Ilana Masad: [00:14:03] Well, I will be very honest. I think the biggest challenge at the moment is my own fear of writing again and my mental health, and the difficulty in pulling back from things that give me more immediate gratification or cookies. Like I just mentioned, you know, like those badges. So the fact that writing, you know, it takes time and it requires some form of discipline but I’m so terribly and utterly burned out from four years of graduate school, while simultaneously freelancing is a book critic, then I’m finding it really difficult to get myself back into that discipline the groove, although I’ve managed to do it in the past and so I will, again, I am sure I will again.
Rachael Herron: [00:14:44] It sounds like you understand seasons.
Ilana Masad: [00:14:46] I’m trying to, it’s very, that’s, you know, it’s hard to remember that when I’m alone in a bad moment but I try to remember that.
Rachael Herron: [00:14:55] Yeah. What is your biggest joy when it comes to writing?
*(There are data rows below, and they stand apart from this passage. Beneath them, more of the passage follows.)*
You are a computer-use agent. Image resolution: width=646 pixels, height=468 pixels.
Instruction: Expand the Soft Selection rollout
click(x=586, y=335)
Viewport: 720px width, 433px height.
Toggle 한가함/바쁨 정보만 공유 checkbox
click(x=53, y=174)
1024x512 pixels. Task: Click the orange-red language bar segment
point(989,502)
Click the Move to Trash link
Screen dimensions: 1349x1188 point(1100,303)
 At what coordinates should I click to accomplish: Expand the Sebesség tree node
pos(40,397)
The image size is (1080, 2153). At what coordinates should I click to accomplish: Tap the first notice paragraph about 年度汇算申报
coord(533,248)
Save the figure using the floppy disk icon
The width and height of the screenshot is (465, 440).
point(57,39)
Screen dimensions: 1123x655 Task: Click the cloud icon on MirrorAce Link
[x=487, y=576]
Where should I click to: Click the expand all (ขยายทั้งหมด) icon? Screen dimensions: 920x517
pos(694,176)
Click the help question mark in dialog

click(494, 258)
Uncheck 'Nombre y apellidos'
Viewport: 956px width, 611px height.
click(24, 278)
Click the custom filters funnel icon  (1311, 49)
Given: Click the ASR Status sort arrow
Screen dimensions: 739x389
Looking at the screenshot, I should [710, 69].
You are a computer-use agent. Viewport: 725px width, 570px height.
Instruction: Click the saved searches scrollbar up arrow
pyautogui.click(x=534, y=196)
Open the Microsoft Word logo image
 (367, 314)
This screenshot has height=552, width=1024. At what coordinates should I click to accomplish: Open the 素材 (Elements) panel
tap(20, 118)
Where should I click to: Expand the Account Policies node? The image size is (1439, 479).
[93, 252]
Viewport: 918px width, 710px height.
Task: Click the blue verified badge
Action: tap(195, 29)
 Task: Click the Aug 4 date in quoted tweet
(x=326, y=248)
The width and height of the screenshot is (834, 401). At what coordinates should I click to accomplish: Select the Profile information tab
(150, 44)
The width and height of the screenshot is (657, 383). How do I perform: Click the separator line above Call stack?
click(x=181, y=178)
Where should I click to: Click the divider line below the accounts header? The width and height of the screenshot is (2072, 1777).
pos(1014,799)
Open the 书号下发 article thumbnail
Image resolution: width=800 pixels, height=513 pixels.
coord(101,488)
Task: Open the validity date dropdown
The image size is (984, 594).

Ilana Masad: [00:14:58] Well, that again, I think changes, right. And I think that recently I’ve lost a lot of that joy and I’m trying to get it back and to remind myself of the things that I love about writing and about stories, because I think that I’ve fallen into this trap of capitalist consumerist culture. And I’ve started to think about my work as a product rather than as art, right. That’s meant to touch people. And even if that’s 5 people, if that’s 10 people, rather than like, oh, I need to count how many people it’s touching. And I mean, it’s true that a book is an object, is a product, right? I mean, the reality is the thinking of, but the reality is that thinking about it this way, it’s really the quickest way at least for me to lose sight of why I write. And I think I write to forge connections between readers and a story to delight, to cause someone to feel as deeply when reading as I feel while reading, to draw someone toward a different place and time and person and I mean, making things up as this weird kind of alchemy, right? It’s making something from nothing or making something from a jumble of impressions and ideas and mysterious spaces, and that’s kind of magic. That’s the closest thing that I recognize to magic. So I guess my biggest joy is when I get to that moment in a story that surprises and delights me where it feels like what it feels like, what it’s about and what it’s doing. It knows. It knows those things. The story knows those things, whether it’s short or long. And I’m kind of just along for the ride. And I mean, it doesn’t happen as often as I’d like, but when it does happen, wow. You know, like that’s just mind blowing and amazing when it does happen.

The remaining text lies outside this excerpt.